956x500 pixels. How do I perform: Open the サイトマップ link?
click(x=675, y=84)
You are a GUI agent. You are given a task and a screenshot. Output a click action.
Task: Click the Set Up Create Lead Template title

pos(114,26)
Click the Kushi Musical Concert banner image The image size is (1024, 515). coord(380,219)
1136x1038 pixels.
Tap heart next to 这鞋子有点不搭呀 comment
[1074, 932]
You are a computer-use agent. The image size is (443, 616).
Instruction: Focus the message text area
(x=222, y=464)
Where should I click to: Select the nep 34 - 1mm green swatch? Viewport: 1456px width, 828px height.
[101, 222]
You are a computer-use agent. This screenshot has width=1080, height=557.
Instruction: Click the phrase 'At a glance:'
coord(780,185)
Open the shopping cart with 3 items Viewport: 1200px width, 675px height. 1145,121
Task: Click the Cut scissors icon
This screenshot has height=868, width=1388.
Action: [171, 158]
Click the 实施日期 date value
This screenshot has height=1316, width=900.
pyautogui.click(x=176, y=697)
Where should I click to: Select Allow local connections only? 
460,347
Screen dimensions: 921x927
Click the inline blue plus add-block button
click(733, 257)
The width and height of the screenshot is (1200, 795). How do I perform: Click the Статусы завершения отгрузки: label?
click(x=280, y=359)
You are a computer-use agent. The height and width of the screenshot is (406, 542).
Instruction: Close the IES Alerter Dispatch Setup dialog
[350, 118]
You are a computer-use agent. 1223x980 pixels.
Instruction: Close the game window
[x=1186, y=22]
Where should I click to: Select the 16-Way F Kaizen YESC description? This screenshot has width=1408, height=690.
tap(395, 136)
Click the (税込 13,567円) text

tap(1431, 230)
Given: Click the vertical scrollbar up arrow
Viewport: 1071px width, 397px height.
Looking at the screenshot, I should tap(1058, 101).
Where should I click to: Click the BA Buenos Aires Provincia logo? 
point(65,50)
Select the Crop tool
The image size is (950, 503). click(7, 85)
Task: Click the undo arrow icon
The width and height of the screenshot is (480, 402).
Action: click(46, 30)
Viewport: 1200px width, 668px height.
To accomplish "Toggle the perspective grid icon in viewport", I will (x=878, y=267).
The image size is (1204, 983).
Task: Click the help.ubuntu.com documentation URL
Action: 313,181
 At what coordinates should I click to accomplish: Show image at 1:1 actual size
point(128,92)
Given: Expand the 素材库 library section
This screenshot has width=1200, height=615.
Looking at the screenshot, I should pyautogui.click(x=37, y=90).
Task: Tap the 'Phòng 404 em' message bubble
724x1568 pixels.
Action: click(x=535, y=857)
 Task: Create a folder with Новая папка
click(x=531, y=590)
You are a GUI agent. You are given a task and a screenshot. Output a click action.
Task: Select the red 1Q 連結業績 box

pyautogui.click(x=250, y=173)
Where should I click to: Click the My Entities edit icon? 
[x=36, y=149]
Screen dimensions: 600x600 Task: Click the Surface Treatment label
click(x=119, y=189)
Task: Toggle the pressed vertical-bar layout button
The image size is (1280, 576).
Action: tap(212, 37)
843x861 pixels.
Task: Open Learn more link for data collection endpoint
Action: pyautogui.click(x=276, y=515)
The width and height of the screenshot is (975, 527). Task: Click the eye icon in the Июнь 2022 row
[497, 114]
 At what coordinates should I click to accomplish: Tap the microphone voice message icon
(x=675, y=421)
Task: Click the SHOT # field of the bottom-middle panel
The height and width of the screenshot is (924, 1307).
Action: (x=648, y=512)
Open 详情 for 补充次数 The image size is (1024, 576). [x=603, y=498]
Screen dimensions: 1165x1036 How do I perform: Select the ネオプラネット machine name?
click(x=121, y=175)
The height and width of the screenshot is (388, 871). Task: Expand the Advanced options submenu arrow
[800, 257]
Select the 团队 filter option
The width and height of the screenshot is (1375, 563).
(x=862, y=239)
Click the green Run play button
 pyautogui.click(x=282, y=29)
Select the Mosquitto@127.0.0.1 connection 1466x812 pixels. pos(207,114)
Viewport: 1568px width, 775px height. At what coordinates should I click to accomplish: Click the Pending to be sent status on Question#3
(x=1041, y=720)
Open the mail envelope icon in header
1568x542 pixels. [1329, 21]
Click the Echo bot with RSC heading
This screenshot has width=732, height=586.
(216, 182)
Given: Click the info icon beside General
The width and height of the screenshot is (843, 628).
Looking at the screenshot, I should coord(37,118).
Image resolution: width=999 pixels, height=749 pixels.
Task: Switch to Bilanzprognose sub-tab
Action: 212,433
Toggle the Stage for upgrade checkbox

• Task to complete
From the first record to the last, print each one exactly.

• Answer to this exercise
956x500 pixels. How do I perform: Open the サイトマップ link?
click(x=675, y=84)
You are a GUI agent. You are given a task and a screenshot. Output a click action.
Task: Click the Set Up Create Lead Template title

pos(114,26)
Click the Kushi Musical Concert banner image The image size is (1024, 515). coord(380,219)
1136x1038 pixels.
Tap heart next to 这鞋子有点不搭呀 comment
[1074, 932]
You are a computer-use agent. The image size is (443, 616).
Instruction: Focus the message text area
(x=222, y=464)
Where should I click to: Select the nep 34 - 1mm green swatch? Viewport: 1456px width, 828px height.
[101, 222]
You are a computer-use agent. This screenshot has width=1080, height=557.
Instruction: Click the phrase 'At a glance:'
coord(780,185)
Open the shopping cart with 3 items Viewport: 1200px width, 675px height. 1145,121
Task: Click the Cut scissors icon
This screenshot has height=868, width=1388.
Action: [171, 158]
Click the 实施日期 date value
This screenshot has height=1316, width=900.
pyautogui.click(x=176, y=697)
Where should I click to: Select Allow local connections only? 
460,347
Screen dimensions: 921x927
Click the inline blue plus add-block button
click(733, 257)
The width and height of the screenshot is (1200, 795). How do I perform: Click the Статусы завершения отгрузки: label?
click(x=280, y=359)
You are a computer-use agent. The height and width of the screenshot is (406, 542).
Instruction: Close the IES Alerter Dispatch Setup dialog
[350, 118]
You are a computer-use agent. 1223x980 pixels.
Instruction: Close the game window
[x=1186, y=22]
Where should I click to: Select the 16-Way F Kaizen YESC description? This screenshot has width=1408, height=690.
tap(395, 136)
Click the (税込 13,567円) text

tap(1431, 230)
Given: Click the vertical scrollbar up arrow
Viewport: 1071px width, 397px height.
Looking at the screenshot, I should tap(1058, 101).
Where should I click to: Click the BA Buenos Aires Provincia logo? 
point(65,50)
Select the Crop tool
The image size is (950, 503). click(7, 85)
Task: Click the undo arrow icon
The width and height of the screenshot is (480, 402).
Action: click(46, 30)
Viewport: 1200px width, 668px height.
To accomplish "Toggle the perspective grid icon in viewport", I will (x=878, y=267).
The image size is (1204, 983).
Task: Click the help.ubuntu.com documentation URL
Action: 313,181
 At what coordinates should I click to accomplish: Show image at 1:1 actual size
point(128,92)
Given: Expand the 素材库 library section
This screenshot has width=1200, height=615.
Looking at the screenshot, I should pyautogui.click(x=37, y=90).
Task: Tap the 'Phòng 404 em' message bubble
724x1568 pixels.
Action: click(x=535, y=857)
 Task: Create a folder with Новая папка
click(x=531, y=590)
You are a GUI agent. You are given a task and a screenshot. Output a click action.
Task: Select the red 1Q 連結業績 box

pyautogui.click(x=250, y=173)
Where should I click to: Click the My Entities edit icon? 
[x=36, y=149]
Screen dimensions: 600x600 Task: Click the Surface Treatment label
click(x=119, y=189)
Task: Toggle the pressed vertical-bar layout button
The image size is (1280, 576).
Action: tap(212, 37)
843x861 pixels.
Task: Open Learn more link for data collection endpoint
Action: pyautogui.click(x=276, y=515)
The width and height of the screenshot is (975, 527). Task: Click the eye icon in the Июнь 2022 row
[497, 114]
 At what coordinates should I click to accomplish: Tap the microphone voice message icon
(x=675, y=421)
Task: Click the SHOT # field of the bottom-middle panel
The height and width of the screenshot is (924, 1307).
Action: (x=648, y=512)
Open 详情 for 补充次数 The image size is (1024, 576). [x=603, y=498]
Screen dimensions: 1165x1036 How do I perform: Select the ネオプラネット machine name?
click(x=121, y=175)
The height and width of the screenshot is (388, 871). Task: Expand the Advanced options submenu arrow
[800, 257]
Select the 团队 filter option
The width and height of the screenshot is (1375, 563).
(x=862, y=239)
Click the green Run play button
 pyautogui.click(x=282, y=29)
Select the Mosquitto@127.0.0.1 connection 1466x812 pixels. pos(207,114)
Viewport: 1568px width, 775px height. At what coordinates should I click to accomplish: Click the Pending to be sent status on Question#3
(x=1041, y=720)
Open the mail envelope icon in header
1568x542 pixels. [1329, 21]
Click the Echo bot with RSC heading
This screenshot has width=732, height=586.
(216, 182)
Given: Click the info icon beside General
The width and height of the screenshot is (843, 628).
Looking at the screenshot, I should coord(37,118).
Image resolution: width=999 pixels, height=749 pixels.
Task: Switch to Bilanzprognose sub-tab
Action: 212,433
Toggle the Stage for upgrade checkbox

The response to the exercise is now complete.